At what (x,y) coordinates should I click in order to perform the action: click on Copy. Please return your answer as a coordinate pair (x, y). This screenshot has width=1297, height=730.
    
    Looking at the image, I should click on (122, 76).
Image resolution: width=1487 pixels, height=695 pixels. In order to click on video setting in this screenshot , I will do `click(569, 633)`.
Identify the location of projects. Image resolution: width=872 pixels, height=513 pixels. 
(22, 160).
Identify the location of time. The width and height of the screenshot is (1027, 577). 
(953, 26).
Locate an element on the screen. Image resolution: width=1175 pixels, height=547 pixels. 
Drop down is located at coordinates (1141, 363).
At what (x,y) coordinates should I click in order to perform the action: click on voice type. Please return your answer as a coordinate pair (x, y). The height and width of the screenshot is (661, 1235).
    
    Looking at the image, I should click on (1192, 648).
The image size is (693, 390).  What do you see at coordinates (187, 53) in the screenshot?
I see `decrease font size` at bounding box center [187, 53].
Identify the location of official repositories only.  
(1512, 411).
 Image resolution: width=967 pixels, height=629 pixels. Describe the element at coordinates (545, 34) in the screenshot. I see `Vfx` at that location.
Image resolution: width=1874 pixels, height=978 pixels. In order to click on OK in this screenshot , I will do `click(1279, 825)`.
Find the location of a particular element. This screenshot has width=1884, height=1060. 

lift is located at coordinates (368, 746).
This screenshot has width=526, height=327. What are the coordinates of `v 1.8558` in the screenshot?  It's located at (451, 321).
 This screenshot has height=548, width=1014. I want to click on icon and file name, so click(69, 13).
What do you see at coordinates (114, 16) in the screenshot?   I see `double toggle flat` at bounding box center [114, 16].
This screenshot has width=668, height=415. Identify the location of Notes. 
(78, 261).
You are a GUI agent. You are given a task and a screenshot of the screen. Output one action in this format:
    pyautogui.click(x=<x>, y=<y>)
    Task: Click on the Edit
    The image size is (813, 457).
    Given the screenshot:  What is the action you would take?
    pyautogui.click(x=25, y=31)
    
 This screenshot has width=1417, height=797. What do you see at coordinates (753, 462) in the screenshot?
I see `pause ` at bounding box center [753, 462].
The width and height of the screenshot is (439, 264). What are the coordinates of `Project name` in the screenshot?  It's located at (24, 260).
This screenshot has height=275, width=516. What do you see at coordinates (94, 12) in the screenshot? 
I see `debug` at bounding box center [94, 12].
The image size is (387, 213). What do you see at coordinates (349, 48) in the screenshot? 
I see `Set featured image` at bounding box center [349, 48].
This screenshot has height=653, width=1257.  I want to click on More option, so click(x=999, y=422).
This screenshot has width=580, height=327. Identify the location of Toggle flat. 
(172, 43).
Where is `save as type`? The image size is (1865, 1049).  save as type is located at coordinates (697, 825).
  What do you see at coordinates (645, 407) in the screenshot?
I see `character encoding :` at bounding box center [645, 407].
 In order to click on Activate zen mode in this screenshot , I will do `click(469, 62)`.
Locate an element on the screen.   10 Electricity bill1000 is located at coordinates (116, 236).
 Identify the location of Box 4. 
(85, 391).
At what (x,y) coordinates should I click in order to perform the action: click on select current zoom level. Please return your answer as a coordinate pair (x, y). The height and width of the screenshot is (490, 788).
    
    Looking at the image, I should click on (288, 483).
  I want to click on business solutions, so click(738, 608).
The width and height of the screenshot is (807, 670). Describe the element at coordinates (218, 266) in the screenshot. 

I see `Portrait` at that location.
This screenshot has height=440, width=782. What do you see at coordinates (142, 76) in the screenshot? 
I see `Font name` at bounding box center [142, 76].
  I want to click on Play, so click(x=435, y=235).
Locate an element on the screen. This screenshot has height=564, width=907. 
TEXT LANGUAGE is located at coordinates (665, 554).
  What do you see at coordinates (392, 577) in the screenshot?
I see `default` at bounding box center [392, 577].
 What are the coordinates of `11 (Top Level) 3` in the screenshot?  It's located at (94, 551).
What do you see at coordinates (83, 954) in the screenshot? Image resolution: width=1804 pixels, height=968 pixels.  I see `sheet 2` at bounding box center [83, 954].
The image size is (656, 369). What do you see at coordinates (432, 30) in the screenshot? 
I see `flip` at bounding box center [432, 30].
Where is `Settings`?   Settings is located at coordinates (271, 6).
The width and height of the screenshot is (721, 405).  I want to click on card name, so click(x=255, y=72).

==*==

Reproduce the listing above word for word, from its first line through the line containing "Looking at the image, I should click on (122, 76).", including both.

At what (x,y) coordinates should I click in order to perform the action: click on Copy. Please return your answer as a coordinate pair (x, y). This screenshot has width=1297, height=730.
    
    Looking at the image, I should click on (122, 76).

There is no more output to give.